Insofern war es von besonderer Bedeutung für Grammozis, dass sich die im Sommer komplett umgebaute Mannschaft nicht nur stabilisiert hatte, sondern bei ihren Siegen in Sandhausen (5:2) und Nürnberg (4:1) auch beachtliche Kollektivleistungen darbieten konnte. Überdies lagen den 1:1-Unentschieden in Bremen und Hamburg jeweils Spielverläufe zugrunde, aus denen Schalke auch als Sieger hätte hervorgehen können. Königsblau, sagte Grammozis am Samstag, füge sich von Spiel zu Spiel "besser zusammen" - und steht nun in der Tabelle, punktgleich mit dem HSV, in aussichtsreicher Verfolgerposition im Kampf um den Aufstieg.

Zum neuerlichen Aufschwung haben aber auch individuelle Formsteigerungen insbesondere der jüngeren Akteure im Kader beigetragen: Verteidiger Itakura, 24, profiliert sich zunehmend als ordnende Instanz, Spielmacher Rodrigo Zalazar, 22, gewinnt an Einfluss aufs Geschehen, und Stürmer Darko Churlinov, 21, überzeugt durch seine freche Straßenfußballer-Attitüde. In weiten Teilen konnte so das Vakuum an erfahrenen Kräften kompensiert werden, das sich durch die Verletzungen der als Säulen eingeplanten Mittelfeldmänner Danny Latza und Dominick Drexler sowie des Torjägers Simon Terodde aufgetan hatte.

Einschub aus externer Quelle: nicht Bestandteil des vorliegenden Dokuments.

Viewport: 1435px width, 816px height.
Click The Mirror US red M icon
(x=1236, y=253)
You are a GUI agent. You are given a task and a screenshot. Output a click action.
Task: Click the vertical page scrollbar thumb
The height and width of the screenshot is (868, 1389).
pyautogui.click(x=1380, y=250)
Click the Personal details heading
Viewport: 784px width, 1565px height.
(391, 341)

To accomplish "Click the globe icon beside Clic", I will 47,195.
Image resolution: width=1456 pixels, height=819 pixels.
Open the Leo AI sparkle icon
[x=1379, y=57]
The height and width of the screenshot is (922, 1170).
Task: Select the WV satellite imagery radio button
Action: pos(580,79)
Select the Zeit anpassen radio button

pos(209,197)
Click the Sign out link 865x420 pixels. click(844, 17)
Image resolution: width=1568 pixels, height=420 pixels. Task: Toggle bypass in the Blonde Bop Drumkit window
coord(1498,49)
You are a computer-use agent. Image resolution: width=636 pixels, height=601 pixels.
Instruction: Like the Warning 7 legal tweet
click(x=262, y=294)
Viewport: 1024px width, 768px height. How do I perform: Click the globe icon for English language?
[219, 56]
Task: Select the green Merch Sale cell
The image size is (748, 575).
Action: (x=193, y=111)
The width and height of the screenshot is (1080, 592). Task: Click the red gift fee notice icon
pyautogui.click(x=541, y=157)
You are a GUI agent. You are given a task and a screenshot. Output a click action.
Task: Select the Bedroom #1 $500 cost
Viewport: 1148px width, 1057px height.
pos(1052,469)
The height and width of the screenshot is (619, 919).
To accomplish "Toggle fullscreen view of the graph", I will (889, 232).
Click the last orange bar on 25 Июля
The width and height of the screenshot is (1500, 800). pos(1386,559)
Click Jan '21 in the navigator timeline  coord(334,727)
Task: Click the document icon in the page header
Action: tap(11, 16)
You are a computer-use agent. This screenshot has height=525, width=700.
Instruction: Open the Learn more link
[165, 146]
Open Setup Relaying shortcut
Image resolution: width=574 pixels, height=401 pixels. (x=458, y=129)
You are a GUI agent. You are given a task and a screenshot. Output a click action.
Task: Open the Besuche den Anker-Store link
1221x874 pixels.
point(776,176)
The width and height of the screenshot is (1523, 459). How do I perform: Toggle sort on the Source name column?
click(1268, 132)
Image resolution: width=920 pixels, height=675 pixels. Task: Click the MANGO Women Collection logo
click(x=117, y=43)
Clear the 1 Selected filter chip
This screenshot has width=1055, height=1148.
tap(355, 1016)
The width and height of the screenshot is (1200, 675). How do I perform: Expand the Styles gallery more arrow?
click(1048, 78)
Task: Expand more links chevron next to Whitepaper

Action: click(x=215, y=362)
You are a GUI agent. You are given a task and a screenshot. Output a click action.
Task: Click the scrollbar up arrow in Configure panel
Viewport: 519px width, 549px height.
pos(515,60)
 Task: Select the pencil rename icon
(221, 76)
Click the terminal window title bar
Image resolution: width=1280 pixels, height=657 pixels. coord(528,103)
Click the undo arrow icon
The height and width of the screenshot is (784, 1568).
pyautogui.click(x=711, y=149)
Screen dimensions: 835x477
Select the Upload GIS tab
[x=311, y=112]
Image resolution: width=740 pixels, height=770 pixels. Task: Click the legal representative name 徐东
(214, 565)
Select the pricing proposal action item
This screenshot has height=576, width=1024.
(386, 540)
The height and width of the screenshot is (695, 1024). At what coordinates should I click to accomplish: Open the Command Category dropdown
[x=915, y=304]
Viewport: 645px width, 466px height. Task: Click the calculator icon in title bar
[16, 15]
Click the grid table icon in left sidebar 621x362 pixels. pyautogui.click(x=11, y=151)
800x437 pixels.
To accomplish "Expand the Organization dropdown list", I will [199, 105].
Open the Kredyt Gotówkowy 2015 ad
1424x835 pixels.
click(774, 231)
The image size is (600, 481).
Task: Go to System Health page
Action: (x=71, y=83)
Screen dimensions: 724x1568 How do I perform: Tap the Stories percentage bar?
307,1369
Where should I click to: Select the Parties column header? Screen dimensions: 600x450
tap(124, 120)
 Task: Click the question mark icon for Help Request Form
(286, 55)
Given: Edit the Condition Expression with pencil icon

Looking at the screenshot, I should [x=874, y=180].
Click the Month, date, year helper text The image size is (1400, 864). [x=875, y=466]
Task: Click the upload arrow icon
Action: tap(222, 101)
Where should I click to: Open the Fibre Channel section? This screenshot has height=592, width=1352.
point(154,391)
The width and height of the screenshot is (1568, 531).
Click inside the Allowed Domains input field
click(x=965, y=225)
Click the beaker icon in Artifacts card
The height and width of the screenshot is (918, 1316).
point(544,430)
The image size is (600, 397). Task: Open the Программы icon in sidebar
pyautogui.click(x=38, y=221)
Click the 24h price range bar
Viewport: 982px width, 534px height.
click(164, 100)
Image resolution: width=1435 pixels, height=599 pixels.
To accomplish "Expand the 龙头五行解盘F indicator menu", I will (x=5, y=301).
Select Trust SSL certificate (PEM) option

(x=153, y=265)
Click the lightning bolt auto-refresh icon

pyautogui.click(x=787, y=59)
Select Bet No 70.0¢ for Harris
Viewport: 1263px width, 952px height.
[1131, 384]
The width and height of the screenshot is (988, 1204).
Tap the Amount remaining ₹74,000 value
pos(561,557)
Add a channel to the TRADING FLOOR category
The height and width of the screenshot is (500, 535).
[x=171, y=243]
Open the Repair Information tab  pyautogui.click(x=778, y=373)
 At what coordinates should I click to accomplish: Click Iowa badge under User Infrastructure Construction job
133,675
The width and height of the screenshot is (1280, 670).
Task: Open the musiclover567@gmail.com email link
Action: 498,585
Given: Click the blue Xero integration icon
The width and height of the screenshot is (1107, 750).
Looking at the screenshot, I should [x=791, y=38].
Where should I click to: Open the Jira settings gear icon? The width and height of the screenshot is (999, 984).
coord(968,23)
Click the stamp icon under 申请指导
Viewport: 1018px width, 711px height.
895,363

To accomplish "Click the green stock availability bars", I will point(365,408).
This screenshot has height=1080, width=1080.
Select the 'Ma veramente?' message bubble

An diesem Montag soll es in Gelsenkirchen zu einer Generalanalyse kommen, bei der die Arbeit des Trainers bewertet wird. Nach dem Spiel in Hamburg klang der Schalker Sportdirektor Schröder jedenfalls nicht so, als stünden Grammozis unruhige Feiertage bevor. Er sagte: "Wir müssen fleißig bleiben und ambitioniert, dann kann es was werden."